[Texto em estudo]:
Novamente, pra você que está esfregando os olhos e acha que não leu direito: segundo o MMT, o Estado não tem restrição financeira alguma, pode gastar emitindo moeda à vontade, pois todos vão aceitar a única moeda que serve para pagar os impostos que todos devem ao Estado. A relação de causalidade é invertida: o Estado não precisa arrecadar antes para gastar depois, o Estado gasta quanto quer, e depois o dinheiro volta via os impostos! Nas palavras de Lara Resende, “é o gasto do governo que cria moeda, e não a disponibilidade de moeda que viabiliza o gasto do governo”. Note o verbo “criar” utilizado.
Claro que o arguto leitor já deve estar incomodado com a contradição: se, afinal, o Estado não precisa de impostos para gastar, por que, afinal, existem impostos? Por dois motivos: 1) os impostos servem como uma espécie de “regulador” do mercado. Se o governo gastasse e não “enxugasse” a demanda via impostos, “talvez” esse dinheiro pressionasse a demanda, o que causaria a sua desvalorização com o tempo; e 2) se não houvesse cobrança de impostos, como se daria a “aceitação universal” da moeda emitida pelo Estado? Se não houvesse essa obrigação, ruiria todo o sistema. Então, os impostos servem para garantir que haja aceitação do dinheiro que o próprio Estado usa para fazer os seus gastos. Trata-se de uma espécie de dominação totalitária: o dinheiro deixa de ser a expressão da vontade livre dos homens em suas trocas comerciais, para ser a expressão de um Estado que domina toda a realidade econômica, gastando tanto quanto é necessário segundo seus próprios critérios, e obrigando a todos que aceitem essa moeda por meio da imposição de impostos. Esse tipo de construção mental é típico de quem vê o Estado como o alfa e o ômega da sociedade.
Essa tese dos impostos como fator de aceitação da moeda de um país é facilmente refutável. Em primeiro lugar, o recolhimento de impostos é função de alguns poucos agentes econômicos (empresas e uma fração dos trabalhadores), de modo que, quem não recolhe impostos, segundo essa teoria, não teria porque aceitar a moeda. Além disso, apenas uma parte da renda dos agentes é dedicada ao pagamento de impostos. Por que os agentes aceitariam toda a base monetária, se somente uma parte dela é usada para pagar impostos? No limite, os agentes reservariam a moeda nacional suficiente para pagar os impostos e trocariam o restante por moedas não expostas à corrosão inflacionária. Aliás, é isso o que acontece em países como Argentina ou Venezuela, desafios à tese de que a moeda é sempre aceita dentro da jurisdição do Estado.

[Sobre a tarefa]:
Transcreva do texto sobre a MMT, sem nenhuma alteração, o trecho que vai de "Essa tese dos" até "jurisdição do Estado.".

[Extratos de dados]:
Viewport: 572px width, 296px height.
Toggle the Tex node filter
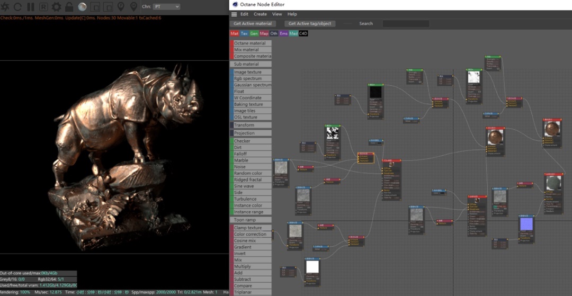pos(244,33)
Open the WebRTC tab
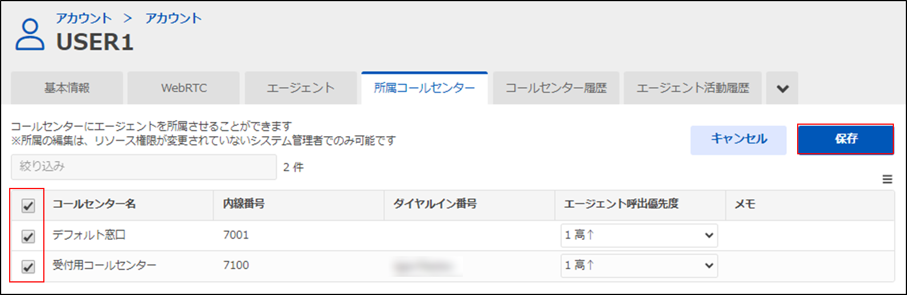 [184, 88]

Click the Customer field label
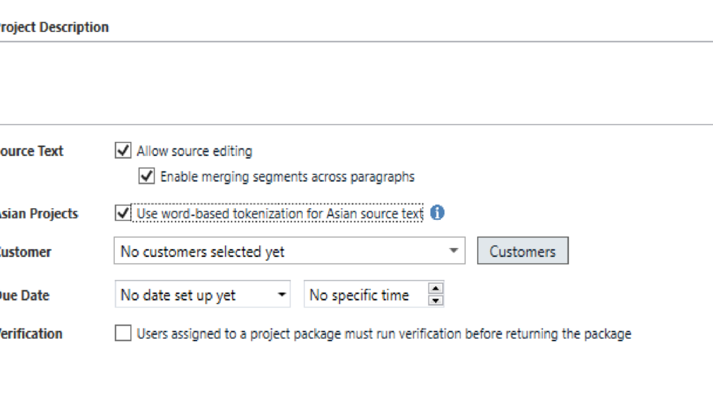coord(26,252)
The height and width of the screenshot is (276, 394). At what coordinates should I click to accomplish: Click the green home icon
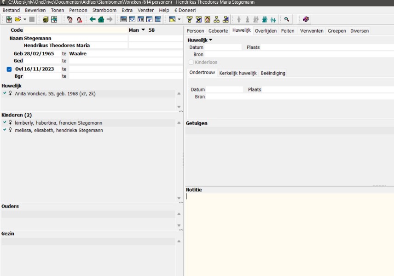(101, 19)
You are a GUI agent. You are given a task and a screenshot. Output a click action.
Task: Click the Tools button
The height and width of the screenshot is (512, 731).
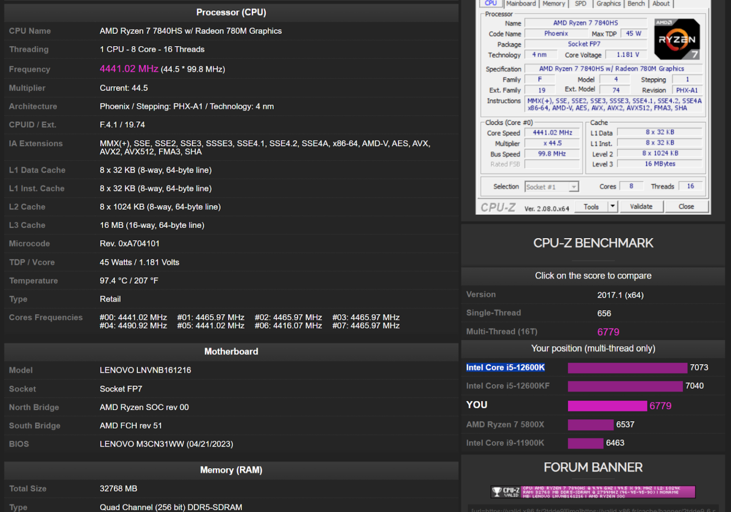(x=591, y=207)
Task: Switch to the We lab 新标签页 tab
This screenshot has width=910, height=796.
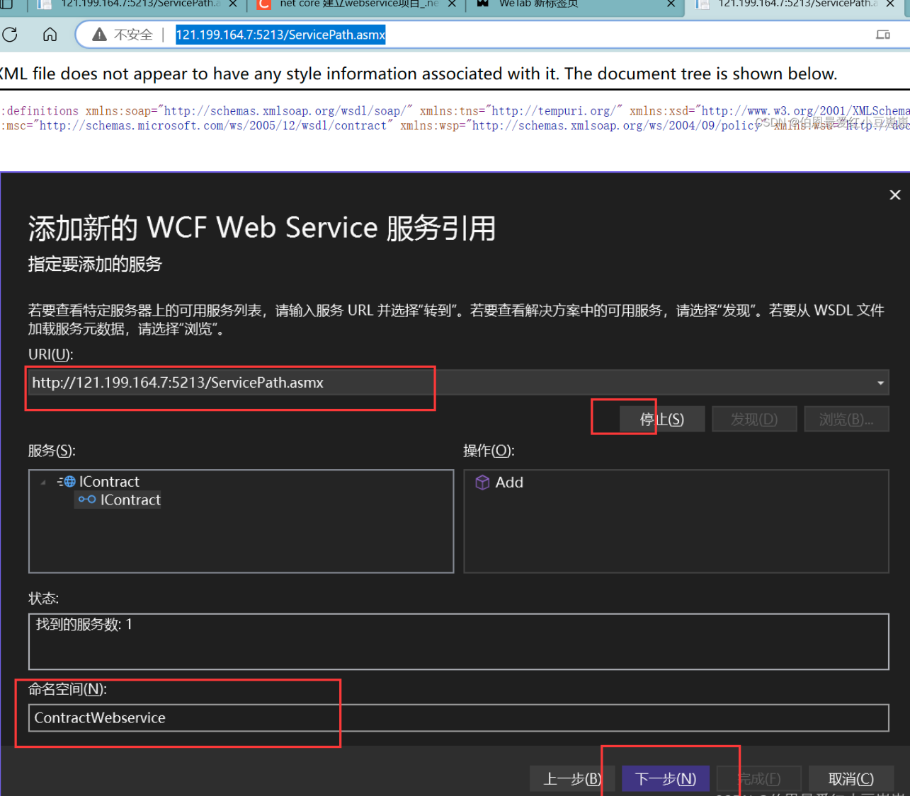Action: click(x=538, y=5)
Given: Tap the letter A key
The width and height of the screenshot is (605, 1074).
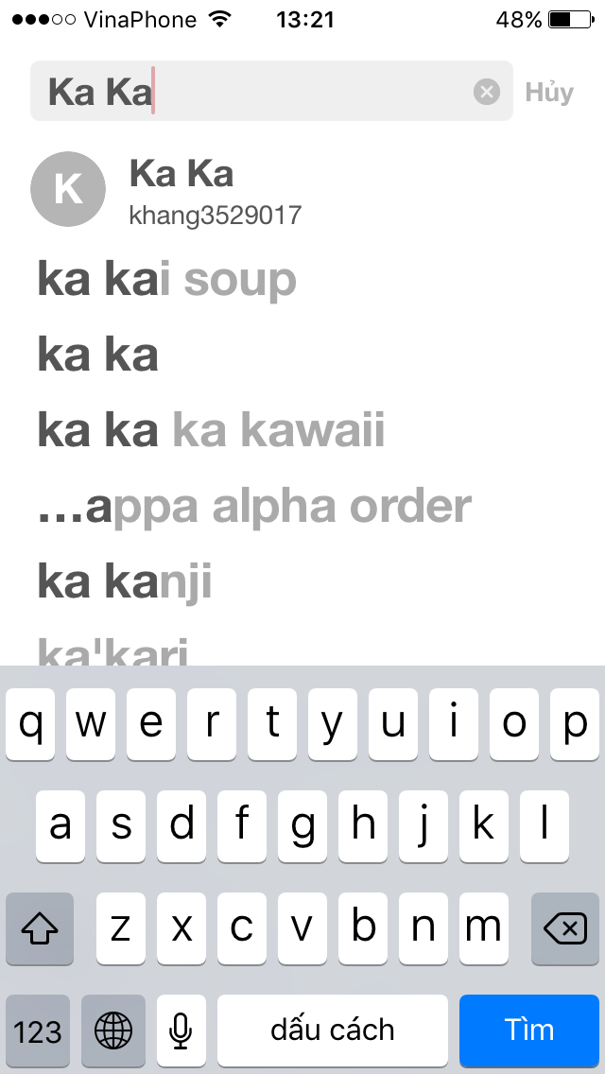Looking at the screenshot, I should point(61,825).
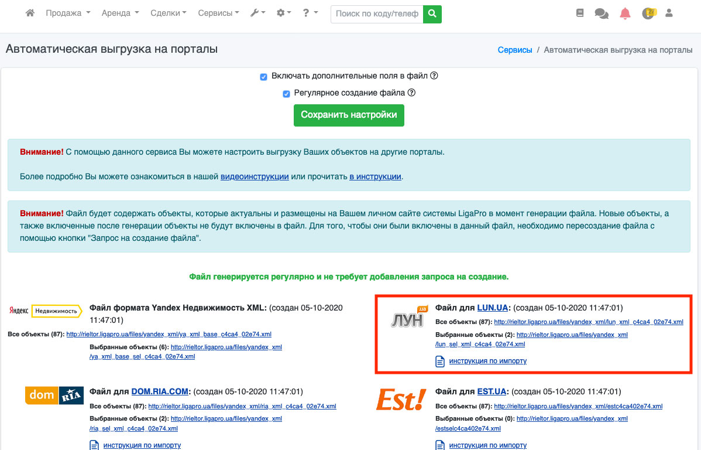Viewport: 701px width, 450px height.
Task: Expand the 'Продажа' dropdown menu
Action: click(x=68, y=13)
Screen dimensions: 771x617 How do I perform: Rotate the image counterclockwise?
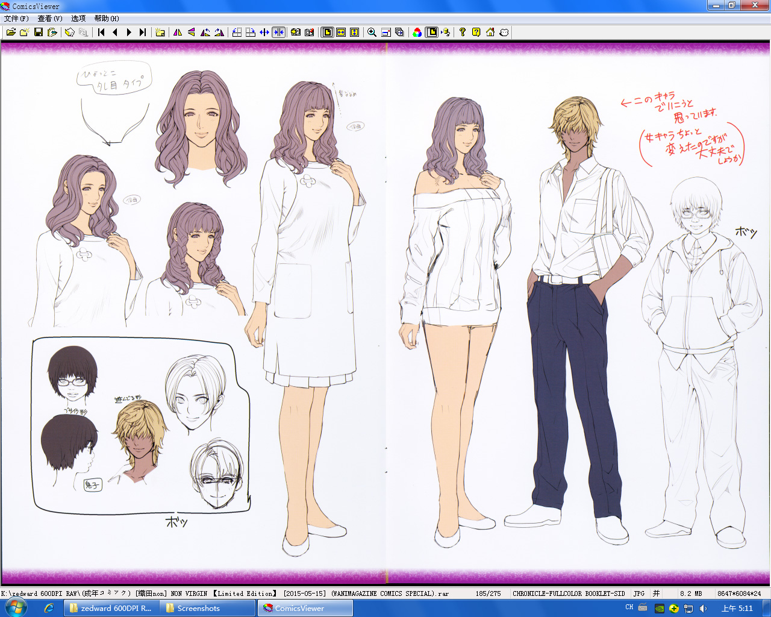205,33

[Solução da tarefa]:
Essa tese dos impostos como fator de aceitação da moeda de um país é facilmente refutável. Em primeiro lugar, o recolhimento de impostos é função de alguns poucos agentes econômicos (empresas e uma fração dos trabalhadores), de modo que, quem não recolhe impostos, segundo essa teoria, não teria porque aceitar a moeda. Além disso, apenas uma parte da renda dos agentes é dedicada ao pagamento de impostos. Por que os agentes aceitariam toda a base monetária, se somente uma parte dela é usada para pagar impostos? No limite, os agentes reservariam a moeda nacional suficiente para pagar os impostos e trocariam o restante por moedas não expostas à corrosão inflacionária. Aliás, é isso o que acontece em países como Argentina ou Venezuela, desafios à tese de que a moeda é sempre aceita dentro da jurisdição do Estado.